When was the last time the triangle was successful without Phil Jackson? Better yet, when was the last time it was successful without Michael Jordan, Scottie Pippen, Dennis Rodman, Shaquille O’Neal, Kobe Bryant, or Pau Gasol? It never has been – plenty of other teams and coaches have tried with no avail. The Zen Master may have a lot of rings, but there’s a solid argument that it had much more to do with the talent on those teams than their offensive sets.

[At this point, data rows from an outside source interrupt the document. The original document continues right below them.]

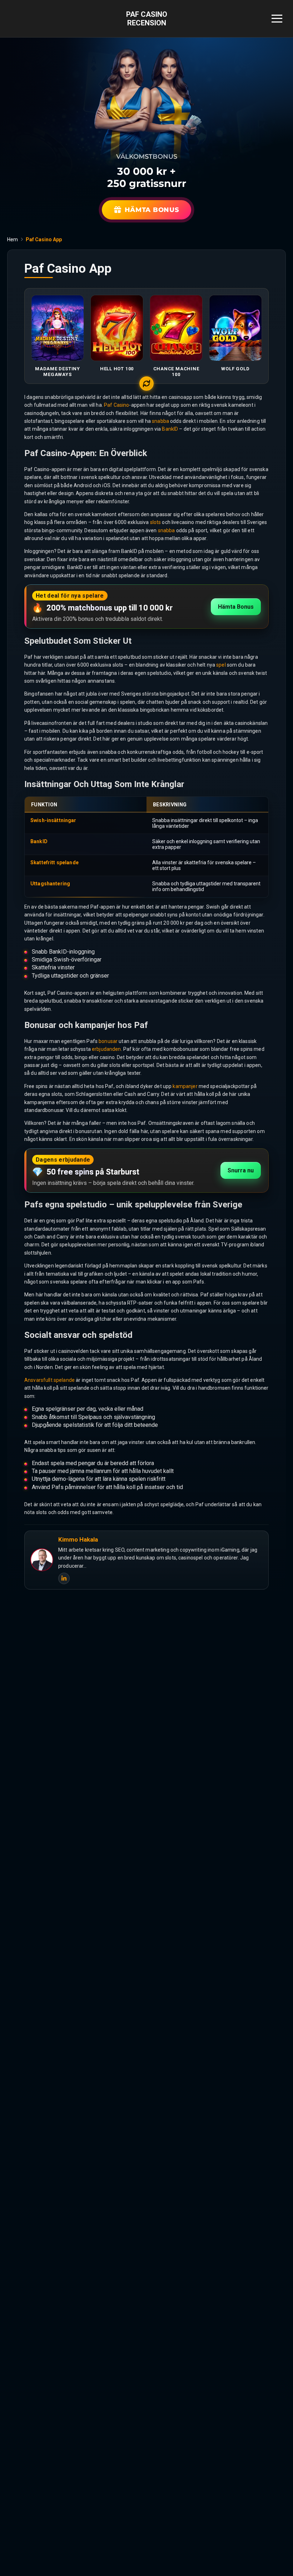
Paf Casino (116, 405)
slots (155, 522)
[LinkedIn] (64, 1578)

Of course, the Knicks have a severe lack of talent at the moment, so it’s hard to be so extremely hard on the triangle in terms of this season. But what about the future? New York is looking forward to this coming offseason, where many contracts are set to expire, both in town (Amar’e Stoudemire and Andrea Bargnani, most notably) and out. New York’s top target is reportedly Grizzles center Marc Gasol, whose post-up ability, passing, and defense would make him a perfect fit for Jackson’s system. But what happens if he’s off the market? Memphis has started the season 7-1, and it’s not unlikely that Gasol re-signs before free agency even begins. DeAndre Jordan, on the other hand, who’s also due to be a free agent this offseason, is a terrible fit for the triangle, with little to no offensive ball skills, but is probably the better player – with a composite grade in our Western Conference Preview of 10th to Gasol’s 54th. Rajon Rondo’s contract will also be up, but he could be dealt from Boston midseason in a trade – however, it’s hard to see Jackson biting on a point guard whose inability to stretch the floor makes him a poor fit for his system. Instead, already 33-year old defensive turnstile Jose Calderon is under contract to be the Knicks’ answer at point until 2017. The question comes down to who makes a bigger impact on the court, players or coaches, and although coaches’ impact continues to be vastly understated, it would be foolish to avoid better talent in favor of better “system fit.”
It’s still very early in this season, and the Knicks have plenty to figure out. It’s also very hard to argue against a “Philosophy” that’s brought Jackson more rings than he can fit on all his fingers. But it’s fair to take a critical look at what’s transpired already this season for the Knicks, and what could follow in the near future, and have plenty of cause for concern.